Put health warning on gambling adverts, says leading paediatrician

Leading paediatrician says gambling ads should carry health warnings

A strongly worded editorial in the Malta Medical Journal has suggested an official caveat on all betting advertising, stating that “gambling can seriously damage your health”.

Leading paediatrician Simon Attard Montalto suggested that similar ‘smoking warning’ notices for gambling should accompany all betting advertising.

Gambling is known to become addictive, with “pathological gamblers’ making up around 1.5% of any western population, increasing to 5.4% if ‘problem’ and ‘pathological’ gamblers are combined. ‘Problem’ gambling has been estimated to cost the taxpayer in the UK around £1.2 billion per annum, mostly for additional NHS services.

Moreover gamblers are known to work up their way the ladder from worked their way up the ladder from recreational gambling to pathological gaming.

Attard Montalto denounced the sheer arrogance of intrusive betting advertising, often clothed “in nauseatingly bombastic narrative” and often included in promotional interruptions during key sporting events, as was the case in Malta in a  “full-screen advert lasting almost a minute during the most recent World Cup Final.”

He referred to the report in Global Gambling Statistics which noted that Malta boasts a small population but one of the “largest per-capita losses anywhere in the world.”

Attard Montalto said the “hype and glamour surrounding mega-wins is all spin” which adds “gloss to the more down-to-earth (and sordid) reality: namely, that the overwhelmingly vast majority of punters lose their money”.

He compared the situation for gaming to that of smoking and alcohol – all of which have a dire impact on individuals, families and society noting that governments ‘balance’ this tolerance by gambling-derived income and taxation.
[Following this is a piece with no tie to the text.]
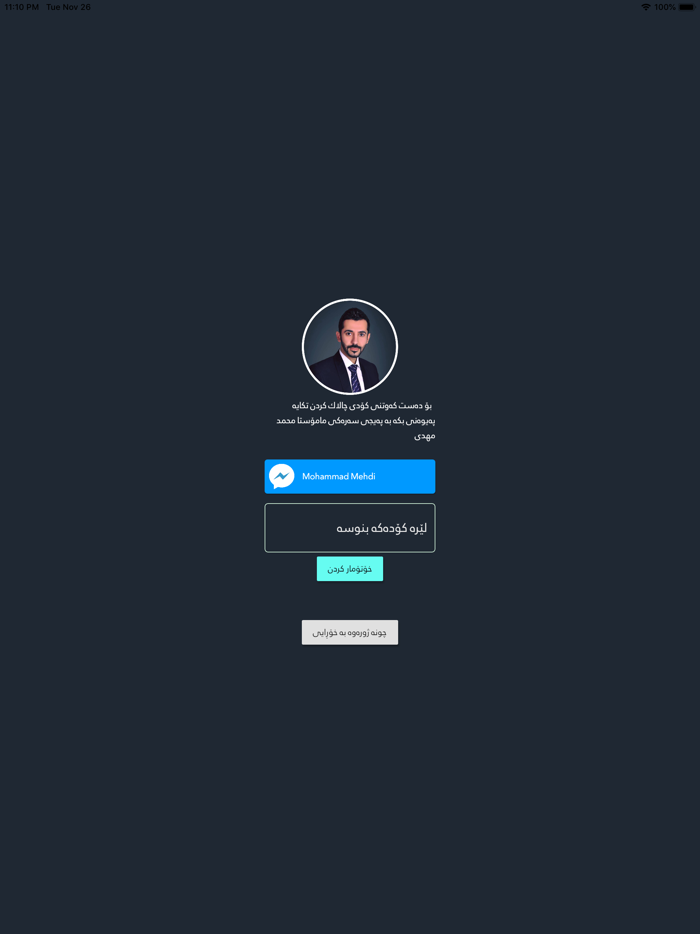
Task: Open the Mohammad Mehdi Messenger button
Action: [350, 477]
But any tax ‘hit’ is easily absorbed with little impact on the industry itself and often, “rather hypocritically, offset by exemptions and offshore tax-friendly sweeteners”.
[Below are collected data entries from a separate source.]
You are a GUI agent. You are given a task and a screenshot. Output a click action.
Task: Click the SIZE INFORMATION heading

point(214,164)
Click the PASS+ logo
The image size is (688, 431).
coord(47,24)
He notes that the gambling community has been quick to migrate gambling in diverse forms and guises on-line. But at the same time high-street betting/gambling outlets have mushroomed, in line with on-line betting websites.

COVID restrictions have also contributed toward increasing the growth of the industry’s global earning by an estimated 5.6%.

While acknowledging that the “odd flutter may amount to a harmless folly”, he said habitual and compulsive betting had dire repercussions on health, finances and secondary problems to fund increasing debt with, in some cases, recourse to criminal activity.